■ **Passage to read**
_ _ _ _ _ _ _

Remix.run Logo
itissid 3 days ago

My experience with Claude code beyond building anything bigger than a webpage, a small API, a tutorial on CSS etc has been pretty bad. I think context length is a manageable problem, but not the main one. I used it to write a 50K LoC python code base with 300 unit tests and it went ok for the first few weeks and then it failed. This is after there is a CLAUDE.md file for every single module that needs it as well as detailed agents for testing, design, coding and review.

I won't going into a case by case list of its failures, The core of the issue is misaligned incentives, which I want to get into:

1. The incentives for coding agent, in general and claude, are writing LOTS of code. None of them — O — are good at the planning and verification.

2. The involvement of the human, ironically, in a haphazard way in the agent's process. And this has to do with how the problem of coding for these agents is defined. Human developers are like snow flakes when it comes to opinions on software design, there is no way to apply each's preference(except paper machet and superglue SO, Reddit threads and books) to the design of the system in any meaningful way and that makes a simple system way too complex or it makes a complex problem simplistic.

_ _ _ _ _ _ _

■ **Supplied information**
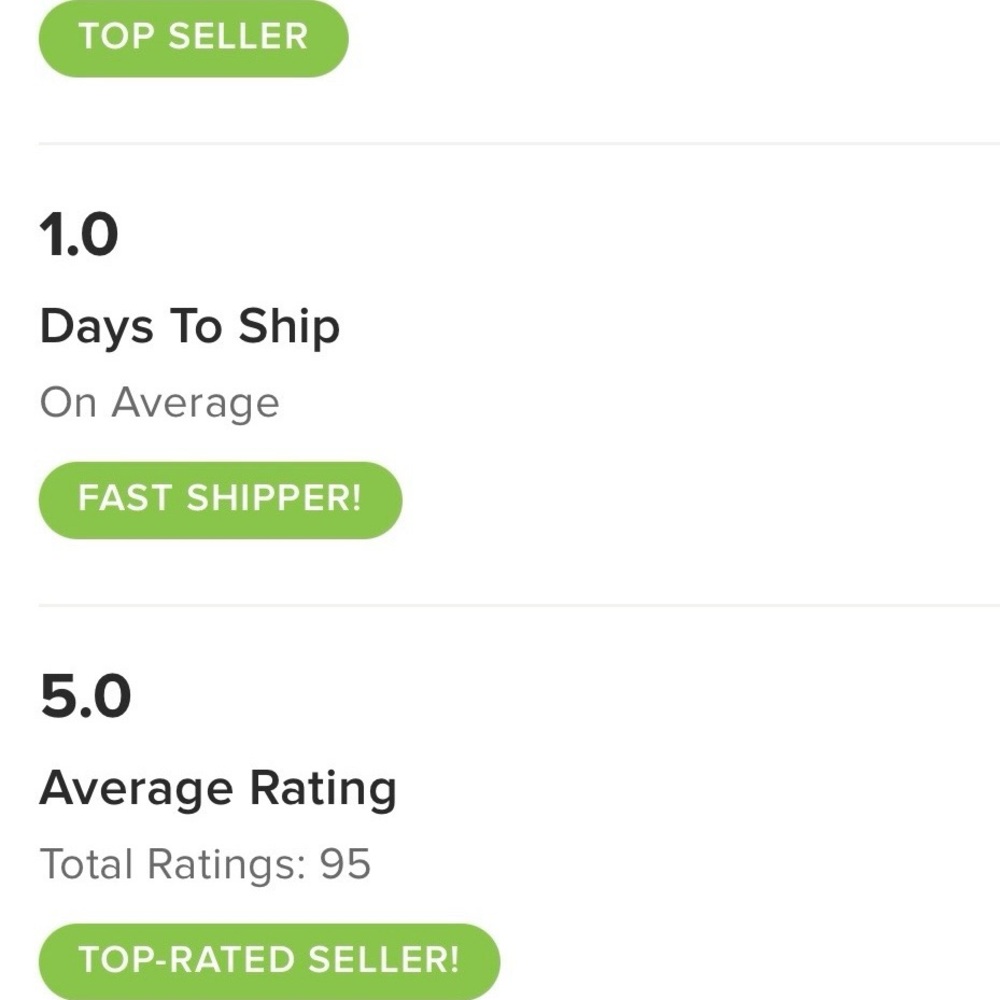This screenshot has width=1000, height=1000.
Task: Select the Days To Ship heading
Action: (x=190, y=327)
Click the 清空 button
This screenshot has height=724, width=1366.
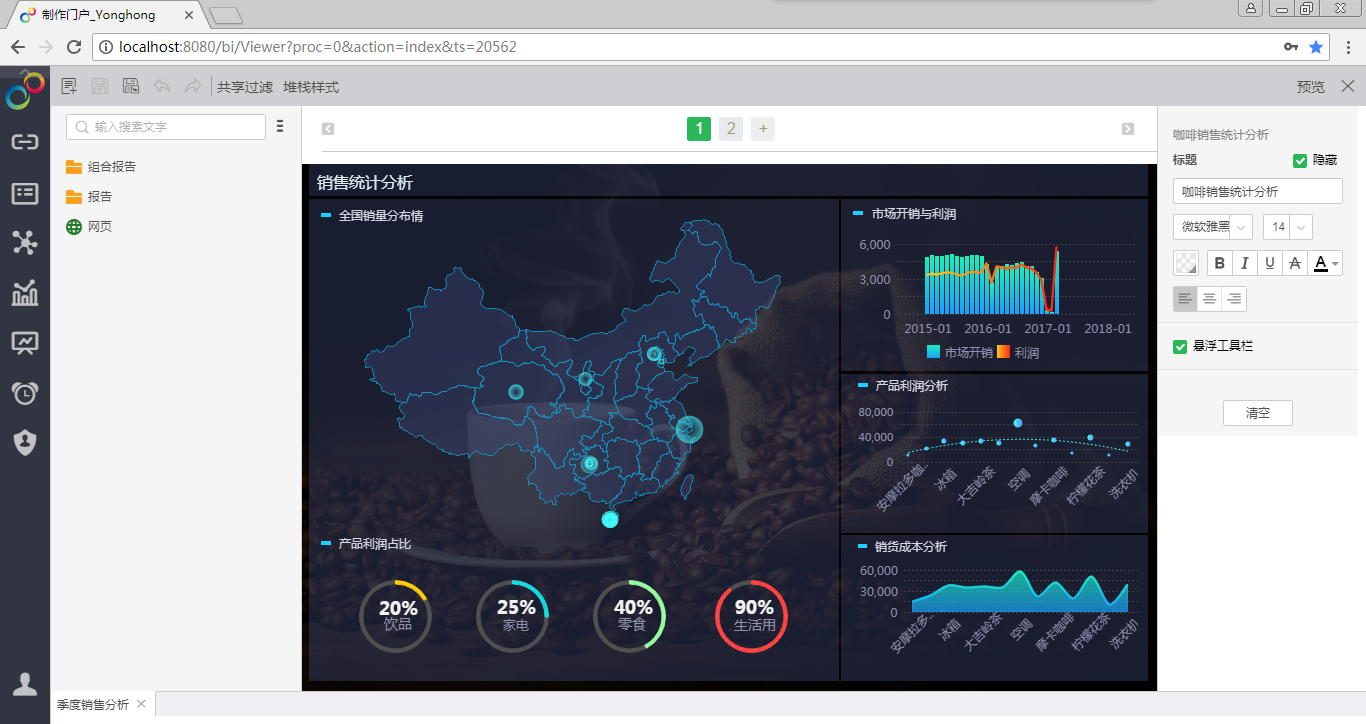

_ _ _ _ _ _ _

■ **Exercise goal**
Copy the forum comment on coding agents word for word, from "My experience with" up to and including "planning and verification.". You won't need the items.

■ **Answer to this problem**
My experience with Claude code beyond building anything bigger than a webpage, a small API, a tutorial on CSS etc has been pretty bad. I think context length is a manageable problem, but not the main one. I used it to write a 50K LoC python code base with 300 unit tests and it went ok for the first few weeks and then it failed. This is after there is a CLAUDE.md file for every single module that needs it as well as detailed agents for testing, design, coding and review.

I won't going into a case by case list of its failures, The core of the issue is misaligned incentives, which I want to get into:

1. The incentives for coding agent, in general and claude, are writing LOTS of code. None of them — O — are good at the planning and verification.